The Okba ibn Nafa Air Base in Tripoli was named after Uqba ibn Nafi, an Arab general who led the Muslim conquest of the Maghreb, including Libya, Tunisia, Algeria and Morocco. In 1975, the airport hospital was staffed by Bangladeshi doctors, two of each specialty imported as part of a government-to-government exchange. Staffing did not mean that military personnel trusted the imported doctors, and for the next four years, the Bangladesh team watched with mute frustration as all specialized surgeries were sent to the “better team” in Saudi Arabia.

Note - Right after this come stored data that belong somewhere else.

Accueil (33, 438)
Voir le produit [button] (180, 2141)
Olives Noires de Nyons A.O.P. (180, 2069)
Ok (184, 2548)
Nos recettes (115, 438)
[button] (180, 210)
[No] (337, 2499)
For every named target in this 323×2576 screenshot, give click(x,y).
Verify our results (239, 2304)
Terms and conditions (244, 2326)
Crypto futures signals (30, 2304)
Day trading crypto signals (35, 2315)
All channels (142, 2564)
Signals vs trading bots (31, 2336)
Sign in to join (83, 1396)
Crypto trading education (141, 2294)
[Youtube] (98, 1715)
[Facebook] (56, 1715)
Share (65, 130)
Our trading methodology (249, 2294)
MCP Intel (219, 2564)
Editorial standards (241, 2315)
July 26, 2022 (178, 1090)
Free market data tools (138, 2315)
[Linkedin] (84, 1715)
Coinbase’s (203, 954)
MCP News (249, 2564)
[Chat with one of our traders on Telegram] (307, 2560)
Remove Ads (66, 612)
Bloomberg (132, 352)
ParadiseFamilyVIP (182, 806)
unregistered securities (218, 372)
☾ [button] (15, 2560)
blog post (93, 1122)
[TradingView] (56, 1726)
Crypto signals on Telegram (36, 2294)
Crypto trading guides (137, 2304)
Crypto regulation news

To hold on to his sanity and decorum, Dr. Mohammad Abdul Mohaiemen retreated, as he had done in 1965 and 1971, into books, whatever he could find at the hospital library and near his Gurgi home. In the earlier “Karen’s Last Books: Ibsen to Nguyen” (also on display at SB 16), Naeem Mohaiemen sketched out the last ten books Karen Wentworth had planned to leave before ending her life through Euthanasia. “Grace” came as a sequel to “Jole Dobe Na” (on view at SB 16), a grim surrealist fable about a man trapped in a mind loop of the last days of his wife’s life in a Kolkata hospital. In “Okba ibn Nafa,” the first chapter in the “Jamahiriya Means People” series, he outlines ten books a lonely doctor browsed in his medical exile.